Without being a salesperson and going in depth. This little Bad MF impressed me when the rep showed me some of the advanced features that you will be able to do on a daily basis with it. All I can say on this post is at Lab Gruppens web site. What I will say is wow, with all the cool new gear i've seen this year, this piece single handedly takes everything and throws it in the garbage. 
I'm pretty rough on rating stuff but this thing gets a 10.001 in my book.


----------



## avkid (Dec 18, 2007)

CURLS said:


> So today in our shop we got to demo the plm, lets just say that unit is changing audio as you know it!
> Without being a salesperson and going in depth too much i'll just jump to a few of the coo features. This little Bad MF impressed me when the rep showed me some of the advanced features that you will be able to do on a daily basis with it.


It's one of them new fangled digital amps isn't it?


----------



## CURLS (Dec 19, 2007)

yea man its all digital with dlp software 2 in 4 out, d and b engineers even think its the "man"


----------



## avkid (Dec 19, 2007)

CURLS said:


> yea man its all digital with dlp software 2 in 4 out


No thank you then.
I have no love for passive loudspeakers(with a few exceptions) and really don't want a computer inside an amplifier if I'm forced to use it.
(yet, maybe some day)
If you want to see some cool old school technology used in new products contact me.


----------



## fosstech (Dec 21, 2007)

I see this as a great product if you are using a digital mixer. We just got an M7CL-48 and have been working with an all digital signal path from the playback computer and mic preamps (some through the Ethersound network) to the outputs of the mixer. These amps would allow an all digital path all the way to the D/A converter inside the amplifier, reducing the noise floor to that of the power amplifier. The only drawback would be that every digital device added to the signal path adds a little bit of latency/delay.

But since we mainly use Meyer powered speakers, these would be relegated to powering the monitors and set mounts that aren't the UPM's or UPA's.
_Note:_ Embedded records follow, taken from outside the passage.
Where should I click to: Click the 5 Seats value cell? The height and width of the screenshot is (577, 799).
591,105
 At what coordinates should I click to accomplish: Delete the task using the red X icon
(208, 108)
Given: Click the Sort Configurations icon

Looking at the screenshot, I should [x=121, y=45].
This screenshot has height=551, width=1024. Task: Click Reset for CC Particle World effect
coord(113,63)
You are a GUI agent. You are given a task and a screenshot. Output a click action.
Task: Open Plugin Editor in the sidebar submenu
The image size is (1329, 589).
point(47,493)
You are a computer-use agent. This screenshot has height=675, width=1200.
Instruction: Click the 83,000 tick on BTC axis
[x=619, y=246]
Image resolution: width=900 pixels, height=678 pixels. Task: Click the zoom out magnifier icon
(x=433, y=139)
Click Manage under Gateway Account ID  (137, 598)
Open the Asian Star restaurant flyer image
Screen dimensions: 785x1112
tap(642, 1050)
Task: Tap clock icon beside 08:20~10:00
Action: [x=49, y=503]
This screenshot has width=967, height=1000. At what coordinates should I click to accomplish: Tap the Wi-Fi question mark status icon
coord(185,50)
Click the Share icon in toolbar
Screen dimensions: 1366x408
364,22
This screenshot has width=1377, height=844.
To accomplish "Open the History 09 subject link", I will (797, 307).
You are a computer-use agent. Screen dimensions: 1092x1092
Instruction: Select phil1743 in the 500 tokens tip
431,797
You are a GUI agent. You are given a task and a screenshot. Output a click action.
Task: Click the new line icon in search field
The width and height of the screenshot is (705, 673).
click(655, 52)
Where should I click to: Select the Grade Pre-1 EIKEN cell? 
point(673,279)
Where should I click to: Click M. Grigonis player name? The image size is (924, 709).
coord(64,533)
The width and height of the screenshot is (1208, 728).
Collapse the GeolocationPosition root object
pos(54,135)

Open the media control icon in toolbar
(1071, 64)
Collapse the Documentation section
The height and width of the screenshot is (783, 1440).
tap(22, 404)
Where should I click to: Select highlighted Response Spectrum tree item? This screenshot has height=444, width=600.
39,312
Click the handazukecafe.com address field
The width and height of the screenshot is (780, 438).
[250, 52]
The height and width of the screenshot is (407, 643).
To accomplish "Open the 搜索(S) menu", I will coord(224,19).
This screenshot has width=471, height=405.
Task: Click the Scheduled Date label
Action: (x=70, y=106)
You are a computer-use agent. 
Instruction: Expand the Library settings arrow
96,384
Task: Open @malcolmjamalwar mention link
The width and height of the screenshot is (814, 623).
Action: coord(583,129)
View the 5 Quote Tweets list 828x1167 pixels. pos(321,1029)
Definately not worth it. Now only if Meyer offered a digital input card for the UPA....


----------



## mattf (Dec 25, 2007)

fosstech said:


> Now only if Meyer offered a digital input card for the UPA....




its coming.... and not just for the upa.


their galileo has AES inputs and samples at 96k and outputs analog, which other than their LCS series is as close as they get to digital anything. but the speakers are still all analog.


----------



## museav (Jan 2, 2008)

I really like the Lab Gruppen products but I'm also wary of amps with integrated DSP in general. They are great for some applications, but they can be problematic in others. One issue is latency. Not only will you typically have other devices and processing in the system that result in latency, to which this DSP just adds, but some systems cannot tolerate it. For example, Nexo processors that sense the amplifier output do not like having any latency between their processor output and the amplifier output, I once had to change the amps from those with integrated DSP that were originally specified on a theatre project for just this reason.

So a good tool in the right application, but not a cure all. This is also far from the first amp to have onboard DSP, monitoring, etc., I personally like some of the amplifier models that offer the option of integrating DSP or not, with some you can even add it at a later date.


----------